Why is it when a small piece broke off the front of a gyuto, it’s tipped, but when a big piece broke off, it’s Nakiri?


----------



## Qapla' (Aug 7, 2020)

ma_sha1 said:


> Should gyuto, i.e. Japanese term for cow knife, be called a pig knife if it’s mostly used to cut pork?


They do in fact have a specialized "pig cutter" knife. 
http://zknives.com/knives/kitchen/misc/type/Butakiri.shtml


----------



## inferno (Aug 7, 2020)

i prefer the term "cow sword"


----------



## ma_sha1 (Aug 7, 2020)

What’s the best kitchen knive to open packages with?


----------



## tchan001 (Aug 7, 2020)

ma_sha1 said:


> What’s the best kitchen knive to open packages with?


The leftover from your Shig nakiri. LOL


----------



## ma_sha1 (Aug 7, 2020)

Why is there even workpony when we all know that pony doesn’t actually work?


----------



## ma_sha1 (Aug 7, 2020)

tchan001 said:


> The leftover from your Shig nakiri. LOL



You are mistaken, I am JML, I’ve neverseen a Shig. yet, just asking questions to learn.


----------



## Nemo (Aug 7, 2020)

ma_sha1 said:


> You are mistaken, I am JML, I’ve neverseen a Shig. yet, just asking questions to learn.


It's against forum rules to have two user names.


----------



## WildBoar (Aug 7, 2020)

ma_sha1 said:


> We farm plants for vegetables, cut up & eat them, right?
> 
> Could it be that the plants are actually farming us, feed us, & giving us oxygen until we eventually expire and turn into fertilizer that they can consume?

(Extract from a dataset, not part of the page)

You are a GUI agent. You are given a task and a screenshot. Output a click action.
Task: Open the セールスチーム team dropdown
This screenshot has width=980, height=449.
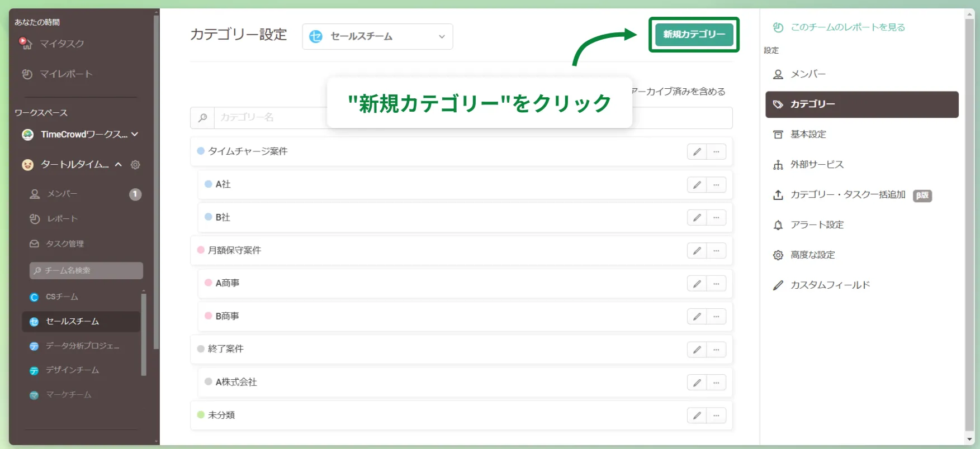(x=377, y=37)
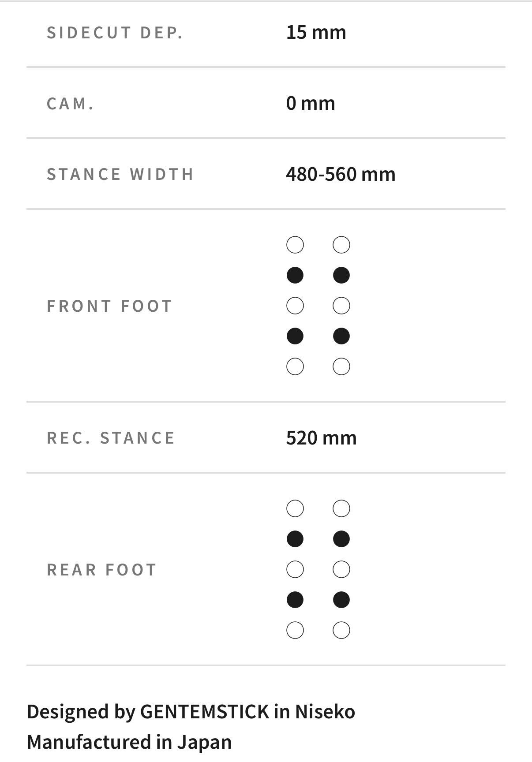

Ha ha, that should be posted in the psychedelic drugs thread


----------



## gregfisk (Aug 7, 2020)

If you only open your packages with a knife, how do you open your very first knife?


----------



## McMan (Aug 7, 2020)

gregfisk said:


> If you only open your packages with a knife, how do you open your very first knife?


Deep thoughts, man. You just translated the omnipotence paradox to knives!


----------



## daveb (Aug 7, 2020)

I'm a simple guy. I opened my first knife package with someone else's knife. I still reach for someone else's knife for packages.


----------



## Colin (Aug 7, 2020)

"K&S may break my bones, but words will never hurt me"


----------



## Qapla' (Aug 8, 2020)

Which will arrive faster: A keris shipped via the Singapore postal service to Finland, or a puukko shipped via the Finnish postal service to Singapore?


----------



## Uncle Mike (Aug 10, 2020)

If a man says something in the forest and there’s no woman there, is he still wrong?


----------



## ian (Aug 10, 2020)

Uncle Mike said:


> If a man says something in the forest and there’s no woman there, is he still wrong?



Probably. Why do you think he went to the forest to say it in the first place?


----------